§ Text under study:
Terminator 2 eventually won for Best Visual Effects at the 64th Academy Awards. Patrick was nominated for Best Villain at the 1992 MTV Movie Awards, but lost to Rebecca De Mornay for her role in The Hand That Rocks the Cradle. Patrick was also nominated for Best Supporting Actor at the 18th Saturn Awards, losing to William Sadler in Bill & Ted's Bogus Journey.

The T-1000 was ranked #39 in the Online Film Critics Society's 2002 list of the "Top 100 Villains of All Time". Ryan Lambie, writing for Den of Geek in 2011, said of Patrick's performance: "An amorphous embodiment of death, he brings an appropriately lizard-like sense of coldness to a role with minimal dialogue. There's something unforgettably nightmarish about the way Patrick moves in this film, whether he's prowling around shopping malls, or both sprinting and shooting at the same time." In 2018, Empire ranked the T-1000 at number 19 in its recounting of the best cinematic villains, writing that Patrick's performance "left an impact that helped push Terminator 2 beyond the original in terms of popularity."

§ Data under study:
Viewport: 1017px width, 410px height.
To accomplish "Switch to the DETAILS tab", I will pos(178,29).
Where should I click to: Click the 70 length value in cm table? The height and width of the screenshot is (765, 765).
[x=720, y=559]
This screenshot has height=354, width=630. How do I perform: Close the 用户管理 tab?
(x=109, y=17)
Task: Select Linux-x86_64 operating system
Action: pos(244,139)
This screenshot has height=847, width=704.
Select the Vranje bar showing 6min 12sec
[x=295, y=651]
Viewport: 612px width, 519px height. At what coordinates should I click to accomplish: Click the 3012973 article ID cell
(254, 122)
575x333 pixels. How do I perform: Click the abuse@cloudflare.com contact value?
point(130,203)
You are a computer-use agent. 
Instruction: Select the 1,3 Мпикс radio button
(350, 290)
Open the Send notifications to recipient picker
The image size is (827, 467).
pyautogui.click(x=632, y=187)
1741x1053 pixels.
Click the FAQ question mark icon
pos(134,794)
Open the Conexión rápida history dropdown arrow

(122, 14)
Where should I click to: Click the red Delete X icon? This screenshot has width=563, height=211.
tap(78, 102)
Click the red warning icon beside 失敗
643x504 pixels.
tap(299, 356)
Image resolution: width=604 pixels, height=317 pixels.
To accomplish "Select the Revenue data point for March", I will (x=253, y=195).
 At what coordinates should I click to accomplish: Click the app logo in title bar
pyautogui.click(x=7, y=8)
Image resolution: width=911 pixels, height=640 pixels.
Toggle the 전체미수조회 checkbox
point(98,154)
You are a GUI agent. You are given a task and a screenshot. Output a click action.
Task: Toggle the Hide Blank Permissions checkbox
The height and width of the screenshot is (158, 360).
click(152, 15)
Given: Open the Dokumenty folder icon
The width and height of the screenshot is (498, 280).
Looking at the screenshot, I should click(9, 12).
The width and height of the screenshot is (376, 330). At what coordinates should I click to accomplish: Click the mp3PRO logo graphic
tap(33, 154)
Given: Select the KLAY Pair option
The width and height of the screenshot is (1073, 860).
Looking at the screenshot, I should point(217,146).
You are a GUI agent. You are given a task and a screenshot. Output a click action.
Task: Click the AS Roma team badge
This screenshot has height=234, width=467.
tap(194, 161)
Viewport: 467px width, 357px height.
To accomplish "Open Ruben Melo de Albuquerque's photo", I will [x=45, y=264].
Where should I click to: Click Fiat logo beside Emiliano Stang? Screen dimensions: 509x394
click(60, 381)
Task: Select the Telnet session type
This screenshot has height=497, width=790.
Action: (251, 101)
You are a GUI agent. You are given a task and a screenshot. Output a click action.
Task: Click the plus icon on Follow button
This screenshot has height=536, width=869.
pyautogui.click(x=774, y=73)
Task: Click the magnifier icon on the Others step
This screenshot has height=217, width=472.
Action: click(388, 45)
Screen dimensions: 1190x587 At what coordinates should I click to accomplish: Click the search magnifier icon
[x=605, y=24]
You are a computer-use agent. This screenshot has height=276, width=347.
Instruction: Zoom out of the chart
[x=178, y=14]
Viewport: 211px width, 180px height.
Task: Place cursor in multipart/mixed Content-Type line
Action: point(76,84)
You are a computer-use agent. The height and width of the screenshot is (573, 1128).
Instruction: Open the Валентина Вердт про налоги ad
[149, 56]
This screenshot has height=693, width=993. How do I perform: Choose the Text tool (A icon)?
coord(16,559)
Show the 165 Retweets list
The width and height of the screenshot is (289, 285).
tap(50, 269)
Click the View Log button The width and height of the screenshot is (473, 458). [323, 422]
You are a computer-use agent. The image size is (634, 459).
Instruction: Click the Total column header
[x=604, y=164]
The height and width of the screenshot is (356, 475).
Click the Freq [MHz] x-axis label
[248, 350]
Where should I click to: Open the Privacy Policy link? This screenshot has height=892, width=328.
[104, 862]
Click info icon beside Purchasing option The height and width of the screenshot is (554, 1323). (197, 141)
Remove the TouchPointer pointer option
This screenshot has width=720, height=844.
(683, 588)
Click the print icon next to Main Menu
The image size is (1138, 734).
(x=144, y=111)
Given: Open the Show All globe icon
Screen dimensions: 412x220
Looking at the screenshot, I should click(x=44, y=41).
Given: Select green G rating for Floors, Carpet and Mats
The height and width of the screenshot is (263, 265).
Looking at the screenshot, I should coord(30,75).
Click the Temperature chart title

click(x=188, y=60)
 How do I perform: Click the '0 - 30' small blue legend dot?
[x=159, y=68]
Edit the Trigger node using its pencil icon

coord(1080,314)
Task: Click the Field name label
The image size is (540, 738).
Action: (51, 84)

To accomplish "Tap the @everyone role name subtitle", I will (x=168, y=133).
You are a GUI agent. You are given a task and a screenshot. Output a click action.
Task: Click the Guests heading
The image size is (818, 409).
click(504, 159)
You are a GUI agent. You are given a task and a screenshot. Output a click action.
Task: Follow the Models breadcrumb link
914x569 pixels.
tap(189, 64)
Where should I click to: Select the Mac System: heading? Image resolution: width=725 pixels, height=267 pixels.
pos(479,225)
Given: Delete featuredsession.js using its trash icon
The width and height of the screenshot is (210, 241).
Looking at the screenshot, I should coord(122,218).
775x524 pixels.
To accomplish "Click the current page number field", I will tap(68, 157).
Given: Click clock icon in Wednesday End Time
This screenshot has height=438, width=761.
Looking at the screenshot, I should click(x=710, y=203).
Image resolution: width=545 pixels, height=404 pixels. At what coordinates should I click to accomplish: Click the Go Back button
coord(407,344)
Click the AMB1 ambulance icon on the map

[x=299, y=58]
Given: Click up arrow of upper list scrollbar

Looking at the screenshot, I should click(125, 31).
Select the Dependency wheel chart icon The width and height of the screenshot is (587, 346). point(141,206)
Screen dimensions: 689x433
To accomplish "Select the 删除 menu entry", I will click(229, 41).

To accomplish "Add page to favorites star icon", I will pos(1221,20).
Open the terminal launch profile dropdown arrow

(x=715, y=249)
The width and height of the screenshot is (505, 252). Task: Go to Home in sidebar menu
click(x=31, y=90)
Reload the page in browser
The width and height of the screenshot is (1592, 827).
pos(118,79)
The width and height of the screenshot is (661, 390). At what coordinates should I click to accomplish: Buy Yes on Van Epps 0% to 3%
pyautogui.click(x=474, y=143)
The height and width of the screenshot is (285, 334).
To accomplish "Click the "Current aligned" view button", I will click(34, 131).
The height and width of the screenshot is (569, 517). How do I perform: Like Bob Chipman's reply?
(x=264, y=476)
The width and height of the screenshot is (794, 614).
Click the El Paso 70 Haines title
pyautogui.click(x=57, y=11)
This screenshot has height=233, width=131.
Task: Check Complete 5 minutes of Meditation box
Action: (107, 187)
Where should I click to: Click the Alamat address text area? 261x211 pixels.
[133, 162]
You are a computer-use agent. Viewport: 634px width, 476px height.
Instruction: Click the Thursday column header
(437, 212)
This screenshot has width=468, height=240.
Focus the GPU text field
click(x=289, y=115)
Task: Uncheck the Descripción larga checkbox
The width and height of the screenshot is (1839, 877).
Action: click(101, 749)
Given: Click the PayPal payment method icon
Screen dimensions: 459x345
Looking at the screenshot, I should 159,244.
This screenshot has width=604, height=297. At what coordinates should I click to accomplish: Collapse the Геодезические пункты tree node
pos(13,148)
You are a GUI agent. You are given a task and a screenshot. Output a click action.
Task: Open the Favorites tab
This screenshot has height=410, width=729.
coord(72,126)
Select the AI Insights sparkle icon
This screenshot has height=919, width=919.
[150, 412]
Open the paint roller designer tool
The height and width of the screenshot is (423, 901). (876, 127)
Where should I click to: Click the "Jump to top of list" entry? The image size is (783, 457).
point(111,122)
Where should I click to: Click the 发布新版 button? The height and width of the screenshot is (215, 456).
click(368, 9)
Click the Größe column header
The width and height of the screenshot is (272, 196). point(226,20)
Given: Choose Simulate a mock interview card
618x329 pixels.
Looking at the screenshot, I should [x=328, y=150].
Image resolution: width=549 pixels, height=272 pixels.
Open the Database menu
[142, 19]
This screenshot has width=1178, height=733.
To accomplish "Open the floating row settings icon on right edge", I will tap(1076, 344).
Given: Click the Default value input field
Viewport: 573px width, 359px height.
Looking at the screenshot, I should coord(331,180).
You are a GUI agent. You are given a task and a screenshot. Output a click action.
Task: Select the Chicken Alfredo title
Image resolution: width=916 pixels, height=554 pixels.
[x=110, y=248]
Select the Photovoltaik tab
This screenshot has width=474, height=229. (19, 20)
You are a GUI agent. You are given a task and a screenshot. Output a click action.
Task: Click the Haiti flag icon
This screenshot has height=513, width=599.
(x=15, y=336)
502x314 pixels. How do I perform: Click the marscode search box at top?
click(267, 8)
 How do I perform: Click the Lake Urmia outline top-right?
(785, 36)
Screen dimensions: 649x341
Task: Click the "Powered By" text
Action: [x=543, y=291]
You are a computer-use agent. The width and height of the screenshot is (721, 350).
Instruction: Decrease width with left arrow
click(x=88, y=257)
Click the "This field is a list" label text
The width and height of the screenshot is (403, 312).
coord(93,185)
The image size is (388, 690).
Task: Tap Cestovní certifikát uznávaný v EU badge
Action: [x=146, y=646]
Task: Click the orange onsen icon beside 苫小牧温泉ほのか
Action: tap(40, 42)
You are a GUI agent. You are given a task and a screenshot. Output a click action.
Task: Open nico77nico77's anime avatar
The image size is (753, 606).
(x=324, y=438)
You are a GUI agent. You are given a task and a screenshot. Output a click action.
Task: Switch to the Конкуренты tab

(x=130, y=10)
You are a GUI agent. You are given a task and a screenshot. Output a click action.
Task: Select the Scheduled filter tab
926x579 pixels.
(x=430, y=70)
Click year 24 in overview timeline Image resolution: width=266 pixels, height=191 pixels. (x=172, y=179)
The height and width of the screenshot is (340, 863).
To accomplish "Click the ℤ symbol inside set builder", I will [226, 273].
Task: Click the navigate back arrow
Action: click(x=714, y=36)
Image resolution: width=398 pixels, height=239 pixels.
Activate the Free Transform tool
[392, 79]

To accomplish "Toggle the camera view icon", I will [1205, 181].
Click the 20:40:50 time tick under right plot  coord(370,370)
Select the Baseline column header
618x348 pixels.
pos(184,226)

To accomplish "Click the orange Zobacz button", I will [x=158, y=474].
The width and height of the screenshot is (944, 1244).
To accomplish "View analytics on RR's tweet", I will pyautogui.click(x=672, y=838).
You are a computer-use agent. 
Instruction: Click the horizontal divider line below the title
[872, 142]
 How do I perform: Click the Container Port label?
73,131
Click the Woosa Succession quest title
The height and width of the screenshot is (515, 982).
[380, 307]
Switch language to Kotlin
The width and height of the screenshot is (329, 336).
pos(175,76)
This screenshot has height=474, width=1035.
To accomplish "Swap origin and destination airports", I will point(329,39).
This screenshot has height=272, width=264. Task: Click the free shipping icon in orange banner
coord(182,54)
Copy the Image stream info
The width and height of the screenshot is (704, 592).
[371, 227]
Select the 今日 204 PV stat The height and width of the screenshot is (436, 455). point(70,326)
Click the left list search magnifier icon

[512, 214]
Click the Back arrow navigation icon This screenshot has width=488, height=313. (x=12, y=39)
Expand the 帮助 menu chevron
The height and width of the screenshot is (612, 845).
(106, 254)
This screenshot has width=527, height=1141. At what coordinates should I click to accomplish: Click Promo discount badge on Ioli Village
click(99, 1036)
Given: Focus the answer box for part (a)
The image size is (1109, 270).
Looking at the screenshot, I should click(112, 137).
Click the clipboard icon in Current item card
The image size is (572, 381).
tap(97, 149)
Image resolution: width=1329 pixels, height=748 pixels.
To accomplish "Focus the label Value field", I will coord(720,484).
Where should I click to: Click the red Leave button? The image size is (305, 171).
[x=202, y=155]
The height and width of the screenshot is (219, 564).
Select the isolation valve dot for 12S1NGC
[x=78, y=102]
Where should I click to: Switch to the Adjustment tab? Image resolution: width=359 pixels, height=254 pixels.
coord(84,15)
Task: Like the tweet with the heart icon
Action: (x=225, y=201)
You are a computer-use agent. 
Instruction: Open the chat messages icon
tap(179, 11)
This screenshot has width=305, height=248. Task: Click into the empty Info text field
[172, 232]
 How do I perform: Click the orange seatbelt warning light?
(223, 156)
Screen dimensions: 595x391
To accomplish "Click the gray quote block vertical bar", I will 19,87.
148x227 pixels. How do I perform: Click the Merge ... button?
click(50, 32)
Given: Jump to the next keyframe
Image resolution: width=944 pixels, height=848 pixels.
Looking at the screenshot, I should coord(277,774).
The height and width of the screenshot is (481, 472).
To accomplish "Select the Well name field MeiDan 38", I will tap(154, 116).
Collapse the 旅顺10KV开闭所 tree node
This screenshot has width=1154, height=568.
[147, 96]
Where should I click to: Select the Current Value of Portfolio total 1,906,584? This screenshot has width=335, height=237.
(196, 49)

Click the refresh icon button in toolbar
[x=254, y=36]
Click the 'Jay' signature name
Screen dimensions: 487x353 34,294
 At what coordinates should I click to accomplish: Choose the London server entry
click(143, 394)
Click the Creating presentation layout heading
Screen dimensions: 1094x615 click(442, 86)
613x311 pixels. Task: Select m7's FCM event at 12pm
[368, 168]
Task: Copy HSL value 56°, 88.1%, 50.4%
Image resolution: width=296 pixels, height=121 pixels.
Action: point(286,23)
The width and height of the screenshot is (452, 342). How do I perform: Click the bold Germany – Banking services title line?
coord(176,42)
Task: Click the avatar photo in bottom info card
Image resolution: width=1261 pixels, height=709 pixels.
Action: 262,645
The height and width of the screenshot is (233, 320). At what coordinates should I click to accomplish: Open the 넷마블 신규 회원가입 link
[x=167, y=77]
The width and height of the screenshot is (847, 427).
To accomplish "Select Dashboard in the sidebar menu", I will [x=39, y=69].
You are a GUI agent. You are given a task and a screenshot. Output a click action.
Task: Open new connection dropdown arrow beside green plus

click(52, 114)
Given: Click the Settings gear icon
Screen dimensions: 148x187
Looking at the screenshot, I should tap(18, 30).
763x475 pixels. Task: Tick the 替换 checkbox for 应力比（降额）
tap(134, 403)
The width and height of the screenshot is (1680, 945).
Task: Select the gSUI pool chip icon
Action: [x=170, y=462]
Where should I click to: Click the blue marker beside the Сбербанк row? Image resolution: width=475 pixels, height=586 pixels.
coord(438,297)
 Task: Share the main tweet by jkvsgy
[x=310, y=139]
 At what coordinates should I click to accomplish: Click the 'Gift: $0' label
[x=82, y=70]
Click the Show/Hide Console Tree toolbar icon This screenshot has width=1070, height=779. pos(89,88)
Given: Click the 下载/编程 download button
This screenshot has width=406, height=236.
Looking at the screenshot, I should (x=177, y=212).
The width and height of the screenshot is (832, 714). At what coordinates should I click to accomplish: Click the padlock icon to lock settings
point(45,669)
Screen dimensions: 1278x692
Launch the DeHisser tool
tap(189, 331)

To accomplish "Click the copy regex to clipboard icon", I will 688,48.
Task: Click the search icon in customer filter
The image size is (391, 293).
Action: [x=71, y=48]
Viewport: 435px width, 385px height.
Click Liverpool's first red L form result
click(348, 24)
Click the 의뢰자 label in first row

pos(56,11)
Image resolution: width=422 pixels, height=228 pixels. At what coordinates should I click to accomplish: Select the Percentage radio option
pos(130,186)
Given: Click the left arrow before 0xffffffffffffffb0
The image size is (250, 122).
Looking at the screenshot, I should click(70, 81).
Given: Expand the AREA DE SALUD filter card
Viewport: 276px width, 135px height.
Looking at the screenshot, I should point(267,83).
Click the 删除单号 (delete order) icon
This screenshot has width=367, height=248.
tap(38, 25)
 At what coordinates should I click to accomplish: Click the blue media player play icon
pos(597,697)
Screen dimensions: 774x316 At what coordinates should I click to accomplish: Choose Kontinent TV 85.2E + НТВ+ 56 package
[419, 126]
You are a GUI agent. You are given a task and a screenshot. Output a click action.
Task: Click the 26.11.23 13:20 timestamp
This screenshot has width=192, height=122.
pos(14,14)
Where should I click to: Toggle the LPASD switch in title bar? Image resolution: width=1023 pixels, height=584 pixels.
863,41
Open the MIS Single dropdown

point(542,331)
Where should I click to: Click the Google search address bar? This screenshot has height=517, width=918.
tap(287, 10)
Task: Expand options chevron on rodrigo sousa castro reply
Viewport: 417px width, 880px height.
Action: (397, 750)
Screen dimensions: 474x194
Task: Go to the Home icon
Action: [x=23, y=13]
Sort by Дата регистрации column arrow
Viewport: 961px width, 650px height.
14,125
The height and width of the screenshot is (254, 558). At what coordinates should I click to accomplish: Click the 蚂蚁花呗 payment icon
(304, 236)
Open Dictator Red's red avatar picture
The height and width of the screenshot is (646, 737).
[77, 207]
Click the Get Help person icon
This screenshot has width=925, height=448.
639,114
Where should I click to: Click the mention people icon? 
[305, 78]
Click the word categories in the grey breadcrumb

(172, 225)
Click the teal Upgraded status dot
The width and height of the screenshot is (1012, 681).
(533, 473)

§ Questions:
A) In the T-1000 passage, what rank did the Online Film Critics Society give the T-1000 in its 2002 list?
B) Using the T-1000 passage, state whether each statement agrees with it, answering yes or no and quoting the deciding words: (i) Patrick won Best Villain at the 1992 MTV Movie Awards. (ii) Empire ranked the T-1000 at number 19 in 2018. (iii) Ryan Lambie was writing for Den of Geek in 2011.
C) Please summarize the T-1000 passage in two sentences.

§ Answer set:
A) #39 in its "Top 100 Villains of All Time" list.

B)
(i) No: "but lost to Rebecca De Mornay for her role in The Hand That Rocks the Cradle"
(ii) Yes: "In 2018, Empire ranked the T-1000 at number 19"
(iii) Yes: "Ryan Lambie, writing for Den of Geek in 2011"

C) Terminator 2 won Best Visual Effects at the 64th Academy Awards, while Patrick lost his MTV Best Villain and Saturn Best Supporting Actor nominations to Rebecca De Mornay and William Sadler. The T-1000 was ranked #39 among villains by the Online Film Critics Society in 2002 and 19th by Empire in 2018, and critics praised Patrick's performance.